*MATERIAL TO PROCESS*:
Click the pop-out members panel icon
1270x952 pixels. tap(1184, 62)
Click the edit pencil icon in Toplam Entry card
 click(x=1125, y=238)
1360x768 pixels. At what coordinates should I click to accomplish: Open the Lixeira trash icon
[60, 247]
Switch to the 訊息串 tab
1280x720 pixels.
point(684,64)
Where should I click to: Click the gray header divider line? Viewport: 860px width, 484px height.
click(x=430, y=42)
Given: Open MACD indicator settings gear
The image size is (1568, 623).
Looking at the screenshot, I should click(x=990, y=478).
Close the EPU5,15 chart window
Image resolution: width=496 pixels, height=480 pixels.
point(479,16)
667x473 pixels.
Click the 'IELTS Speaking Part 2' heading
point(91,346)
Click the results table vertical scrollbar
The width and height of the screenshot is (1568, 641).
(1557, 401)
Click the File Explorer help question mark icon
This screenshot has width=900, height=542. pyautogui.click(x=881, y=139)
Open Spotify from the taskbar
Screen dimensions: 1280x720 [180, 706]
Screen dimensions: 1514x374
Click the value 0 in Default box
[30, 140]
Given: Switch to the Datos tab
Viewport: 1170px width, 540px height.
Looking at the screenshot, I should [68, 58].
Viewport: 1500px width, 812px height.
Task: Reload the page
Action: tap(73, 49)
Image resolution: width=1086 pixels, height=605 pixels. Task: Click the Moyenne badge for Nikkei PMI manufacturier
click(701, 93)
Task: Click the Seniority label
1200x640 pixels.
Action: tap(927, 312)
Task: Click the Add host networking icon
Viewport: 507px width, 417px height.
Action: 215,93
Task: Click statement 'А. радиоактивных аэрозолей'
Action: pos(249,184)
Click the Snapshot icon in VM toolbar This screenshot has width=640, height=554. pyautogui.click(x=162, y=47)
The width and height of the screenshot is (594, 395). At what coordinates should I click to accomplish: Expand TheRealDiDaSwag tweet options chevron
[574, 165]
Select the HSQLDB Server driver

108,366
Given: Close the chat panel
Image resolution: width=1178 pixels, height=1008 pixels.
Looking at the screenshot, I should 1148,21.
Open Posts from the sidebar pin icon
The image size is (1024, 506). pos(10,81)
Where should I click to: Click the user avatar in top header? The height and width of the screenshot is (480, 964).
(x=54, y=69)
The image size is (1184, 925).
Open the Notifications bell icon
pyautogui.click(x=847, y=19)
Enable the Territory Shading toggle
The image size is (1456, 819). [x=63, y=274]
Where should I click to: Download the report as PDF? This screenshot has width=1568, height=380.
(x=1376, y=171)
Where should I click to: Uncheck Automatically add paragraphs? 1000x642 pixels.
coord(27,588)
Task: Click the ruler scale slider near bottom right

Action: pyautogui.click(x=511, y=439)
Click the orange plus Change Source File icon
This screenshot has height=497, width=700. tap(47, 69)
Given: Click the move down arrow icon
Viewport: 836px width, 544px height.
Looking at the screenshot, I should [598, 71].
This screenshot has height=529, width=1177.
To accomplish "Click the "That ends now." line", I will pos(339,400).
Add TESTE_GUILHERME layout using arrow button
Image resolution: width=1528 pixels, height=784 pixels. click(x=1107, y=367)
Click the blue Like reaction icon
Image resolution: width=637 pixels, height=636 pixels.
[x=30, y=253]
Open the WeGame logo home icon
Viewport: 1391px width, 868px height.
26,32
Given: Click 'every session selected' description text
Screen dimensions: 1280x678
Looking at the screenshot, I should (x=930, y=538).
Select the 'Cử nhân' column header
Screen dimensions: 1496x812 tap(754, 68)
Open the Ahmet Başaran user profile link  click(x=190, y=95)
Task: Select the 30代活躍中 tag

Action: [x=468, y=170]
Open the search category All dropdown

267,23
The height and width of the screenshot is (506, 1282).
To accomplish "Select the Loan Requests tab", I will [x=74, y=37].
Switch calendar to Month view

*EXERCISE*: Copy out every line of the data where the word "Given" occurs.

*RESPONSE BOX*:
Given: Open MACD indicator settings gear
Given: Switch to the Datos tab
Given: Close the chat panel
Given: Click the move down arrow icon
Given: Click 'every session selected' description text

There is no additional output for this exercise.